### PROBLEM TO SOLVE
Beginning with the line that contains "Image resolution: width=834", reproduce every line through the end of the records below exactly, and leave the pictures out.

### Collected data entries
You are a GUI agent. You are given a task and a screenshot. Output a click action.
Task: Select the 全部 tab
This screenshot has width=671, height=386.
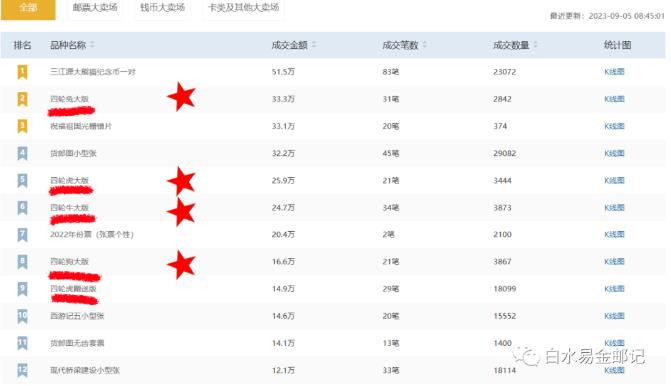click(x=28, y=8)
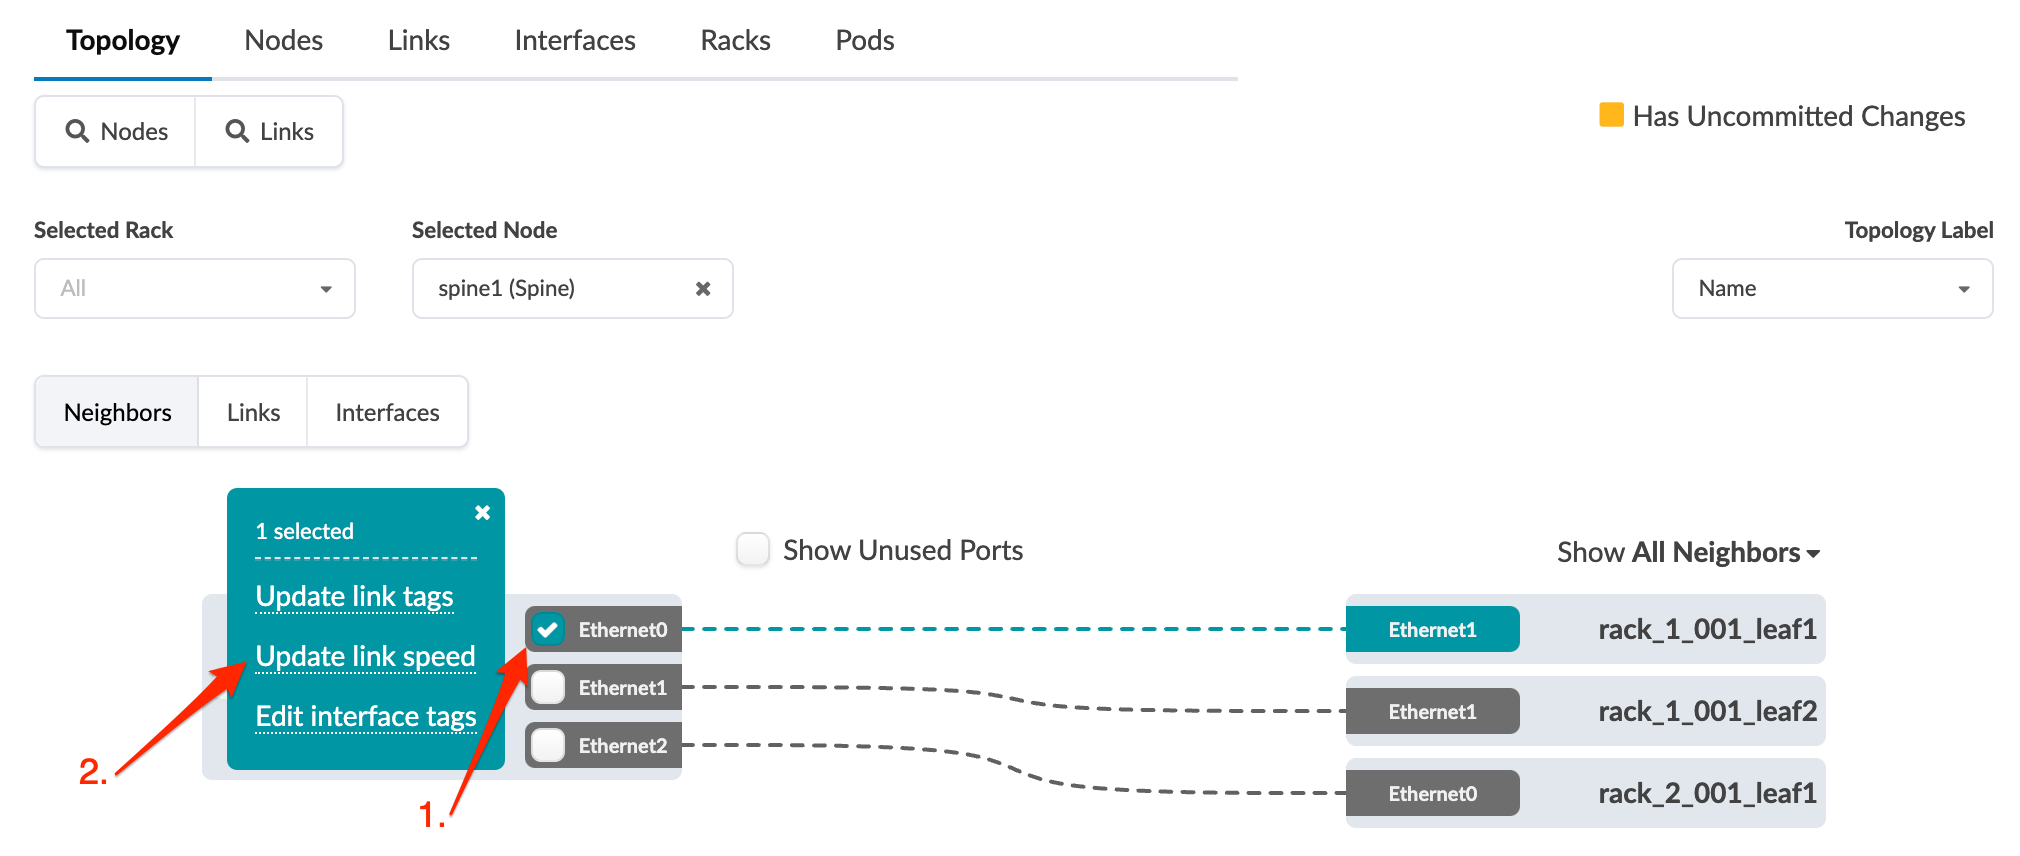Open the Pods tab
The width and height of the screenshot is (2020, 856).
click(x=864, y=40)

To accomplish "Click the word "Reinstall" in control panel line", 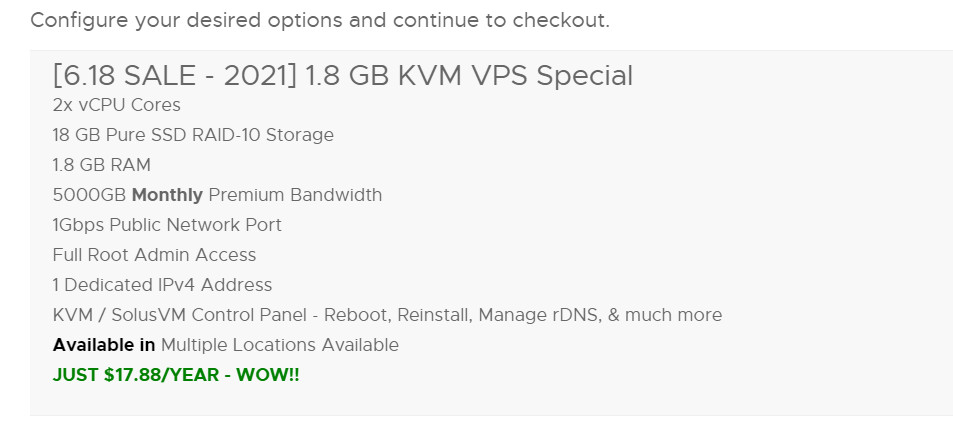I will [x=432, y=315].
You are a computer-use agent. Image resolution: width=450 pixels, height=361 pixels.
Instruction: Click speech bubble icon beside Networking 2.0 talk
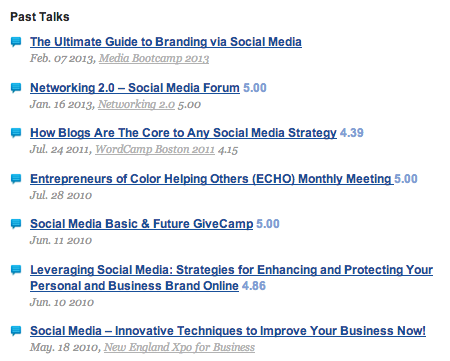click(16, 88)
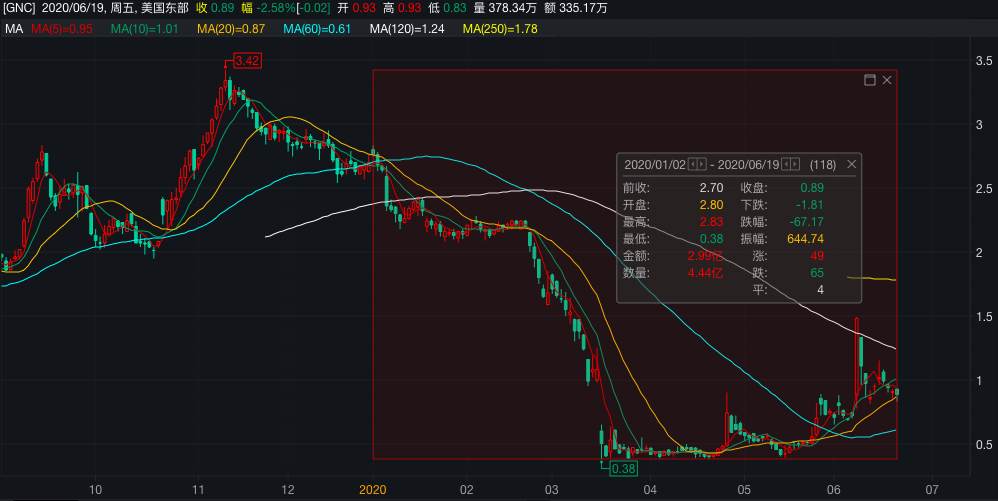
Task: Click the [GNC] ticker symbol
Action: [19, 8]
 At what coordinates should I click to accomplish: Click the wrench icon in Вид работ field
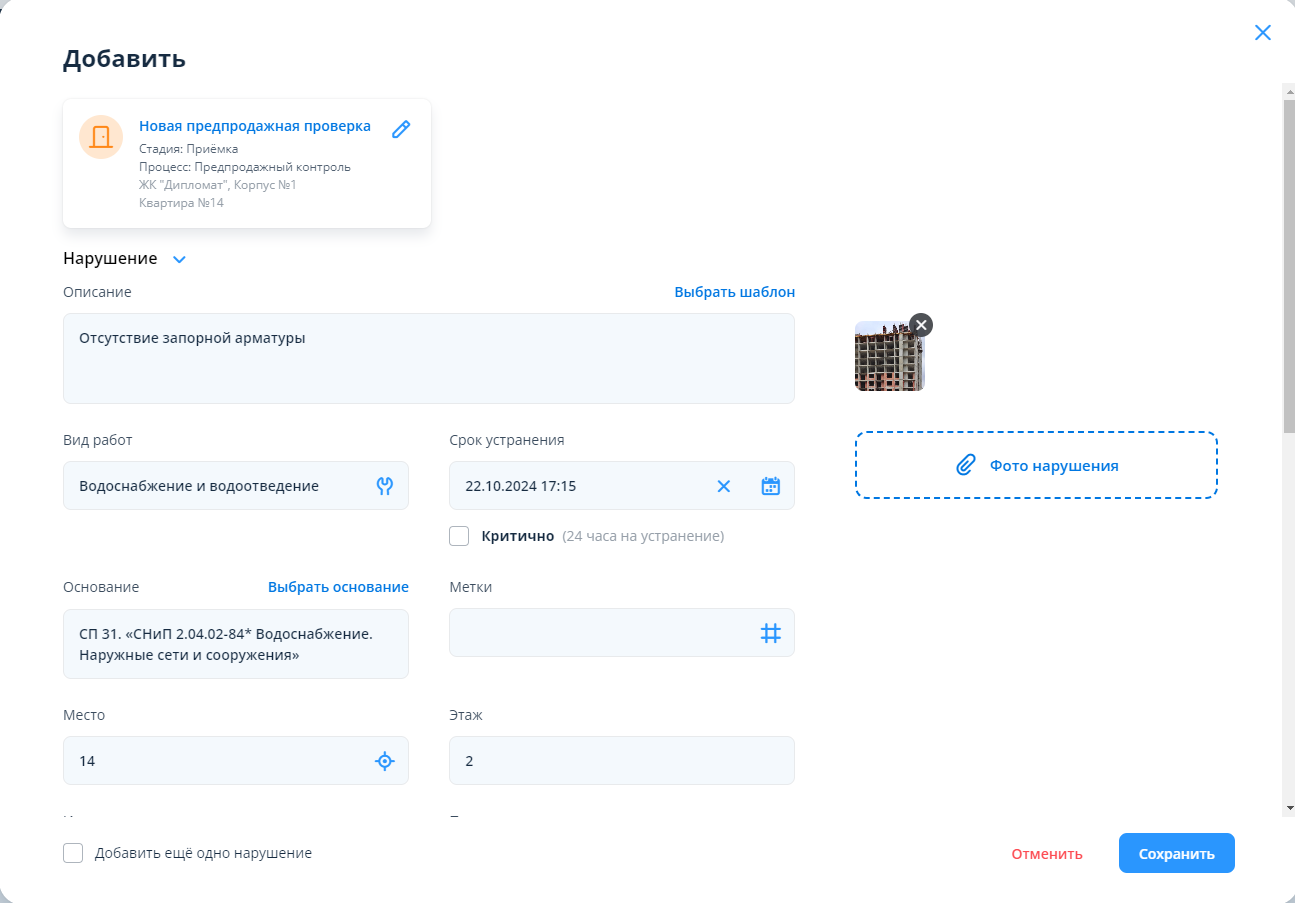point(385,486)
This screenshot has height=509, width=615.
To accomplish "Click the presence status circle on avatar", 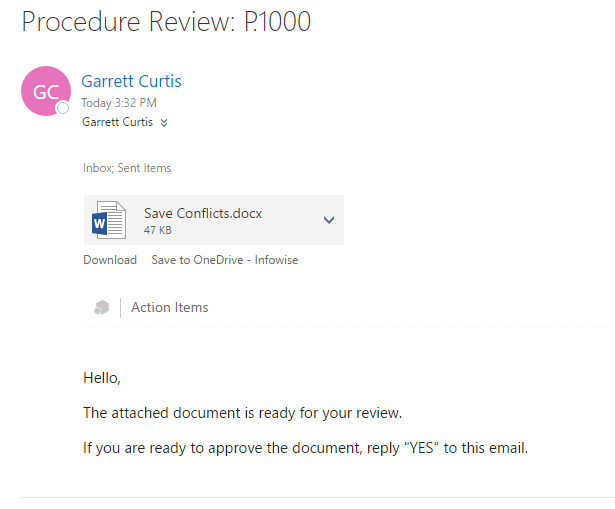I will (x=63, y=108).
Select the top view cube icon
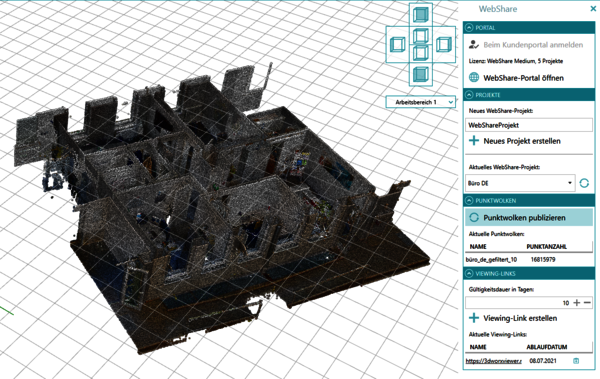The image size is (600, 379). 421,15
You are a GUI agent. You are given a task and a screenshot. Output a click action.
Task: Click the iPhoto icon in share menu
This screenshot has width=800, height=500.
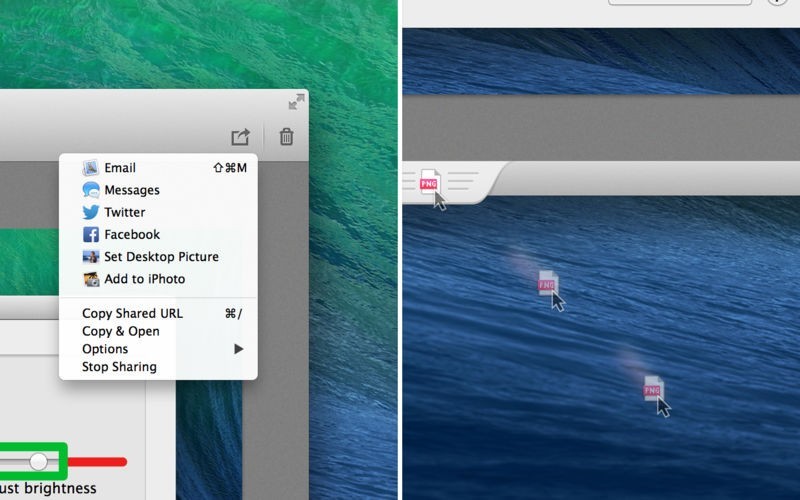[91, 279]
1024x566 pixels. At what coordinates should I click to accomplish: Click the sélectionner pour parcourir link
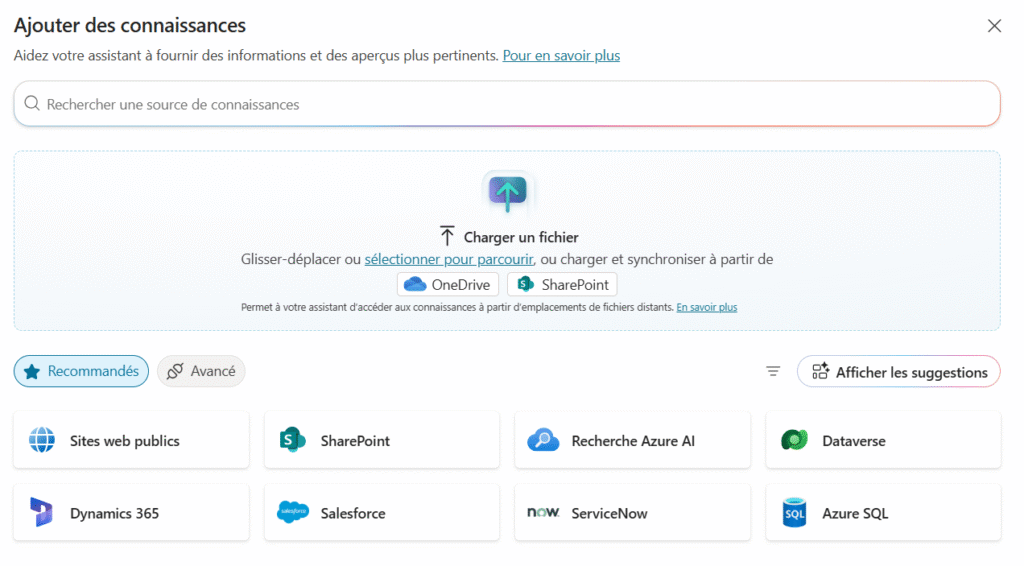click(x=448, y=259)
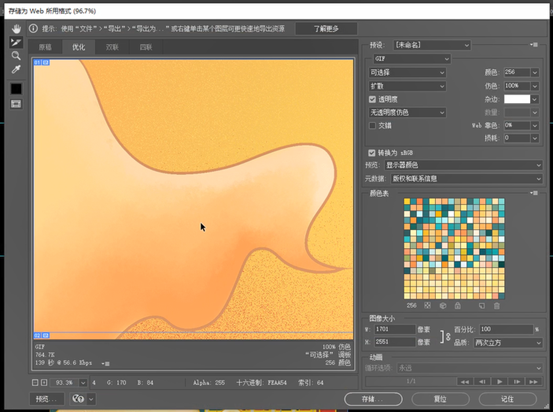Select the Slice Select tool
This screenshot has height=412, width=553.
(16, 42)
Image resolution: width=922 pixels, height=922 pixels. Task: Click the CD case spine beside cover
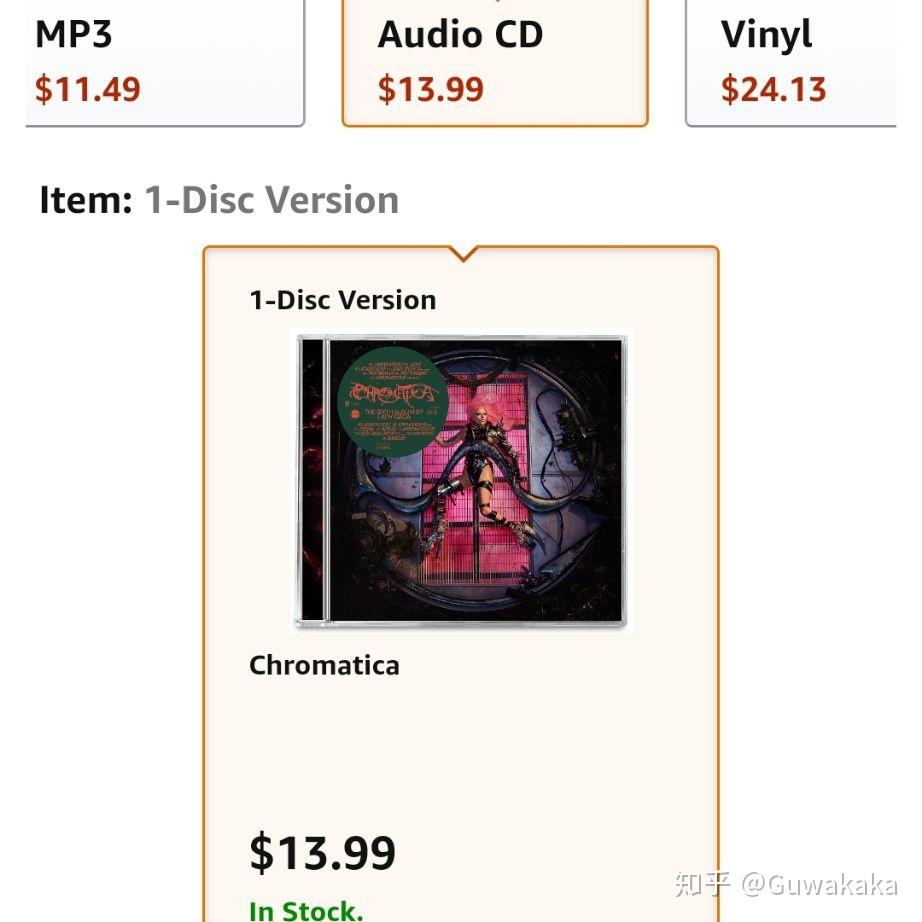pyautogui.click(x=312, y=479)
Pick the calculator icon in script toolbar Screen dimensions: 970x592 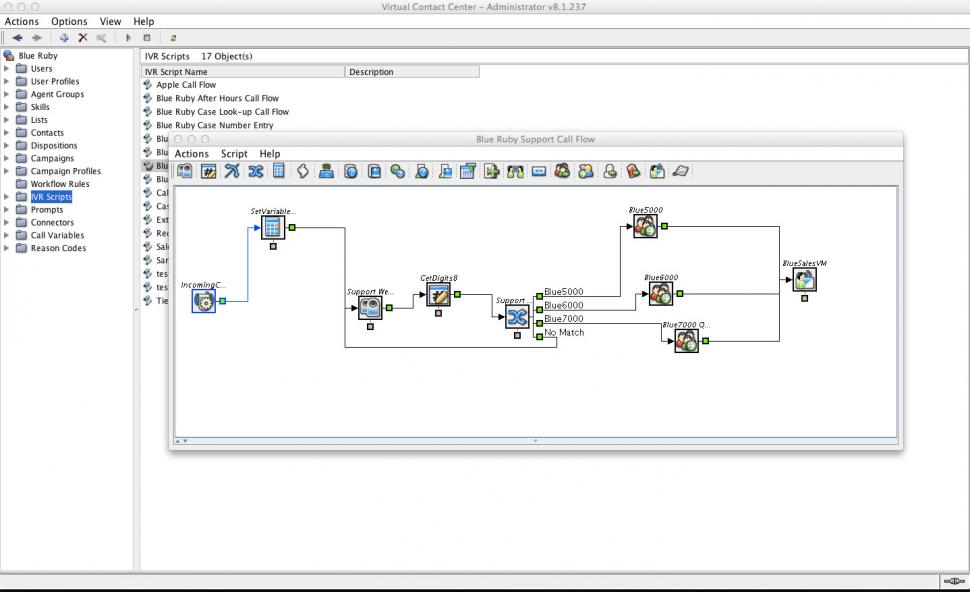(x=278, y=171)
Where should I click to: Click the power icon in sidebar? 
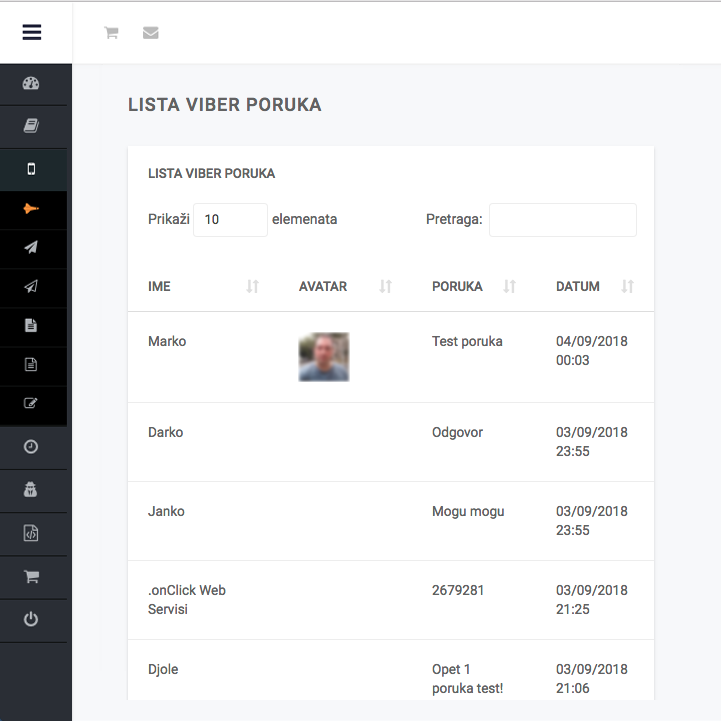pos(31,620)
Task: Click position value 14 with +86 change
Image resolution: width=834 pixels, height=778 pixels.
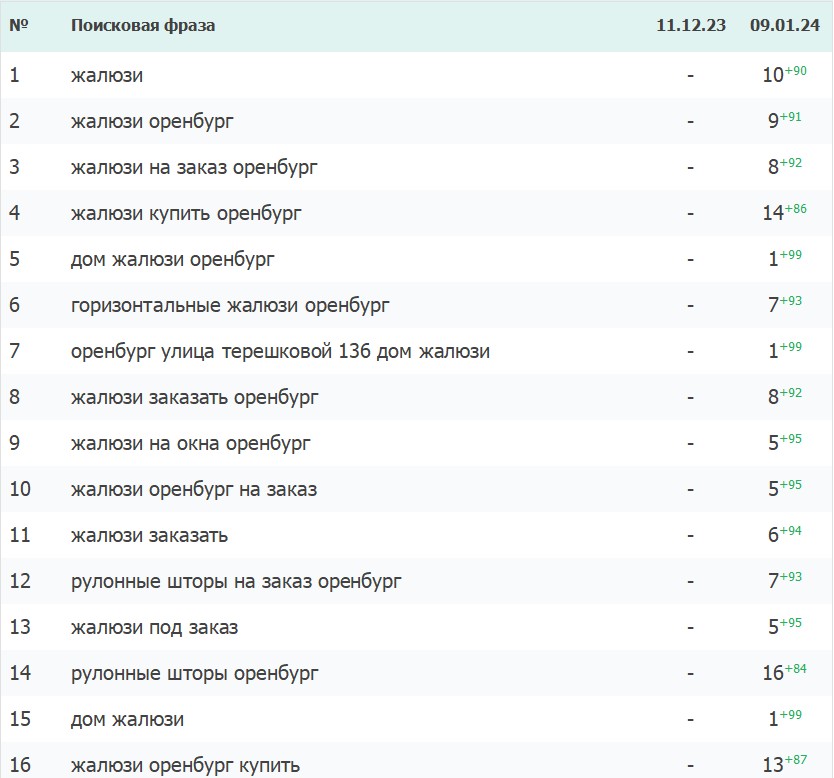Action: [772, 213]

### EXPECTED ANSWER
Image resolution: width=834 pixels, height=778 pixels.
Action: [772, 213]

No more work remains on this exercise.